Each training example doesn't get its own weights. Each of the 784 features does. If each example got its own weights then each weight set would overfit to its corresponding training example. Also, if you later used your trained network to run inference on a single test example, what would it do with 50,000 sets of weights when presented with just one handwritten digit? Instead, each of the 30 neurons in your hidden layer learns a set of 784 weights, one for each pixel, that offers high predictive accuracy when generalized to any handwritten digit.

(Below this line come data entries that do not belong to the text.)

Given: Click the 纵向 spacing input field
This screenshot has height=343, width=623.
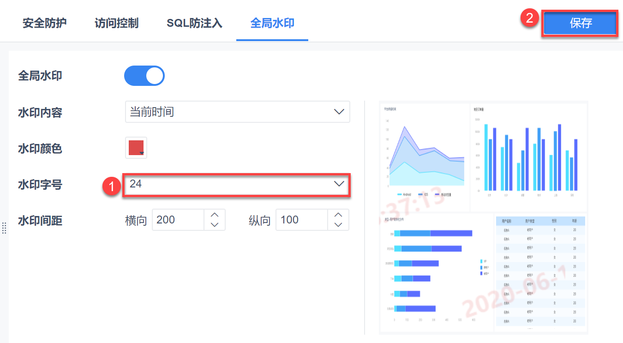Looking at the screenshot, I should [x=302, y=220].
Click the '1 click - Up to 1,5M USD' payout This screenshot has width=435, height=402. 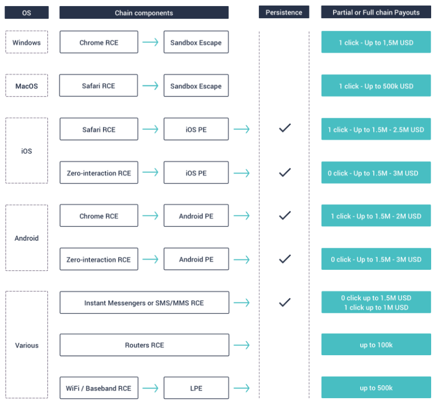pyautogui.click(x=376, y=42)
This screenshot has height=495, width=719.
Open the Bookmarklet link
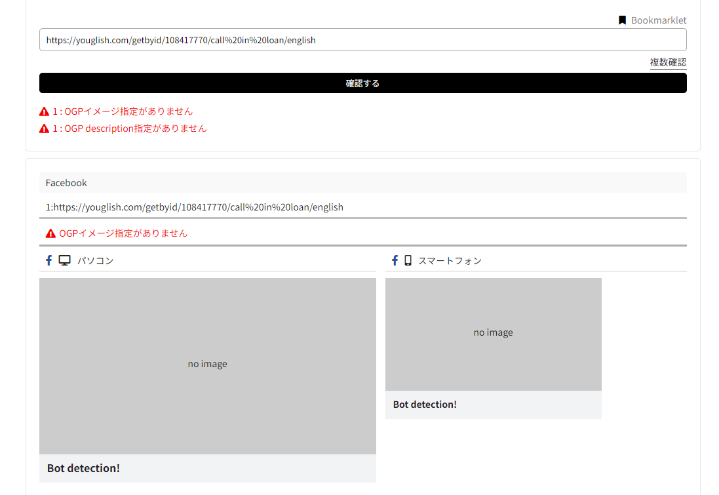(x=658, y=20)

Import network.py and instantiate a Network class like this without modifying any code:
net = network.Network([784, 30, 10])
..which gives you a network with 784 input neurons, 30 hidden neurons and 10 output neurons. Your weight matrices will have dimensions [30, 784] and [10, 30], respectively. When you feed the network an input array of dimensions [784, 1] the matrix multiplication that gave you an error is valid because dim 1 of the weight matrix equals dim 0 of the input array (both 784).
Your problem is not implementation of backprop but rather setting up a network architecture appropriate for the shape of your input data. If memory serves Nielsen leaves backprop as a black box in chapter 1 and doesn't dive into it until chapter 2. Keep at it, and good luck!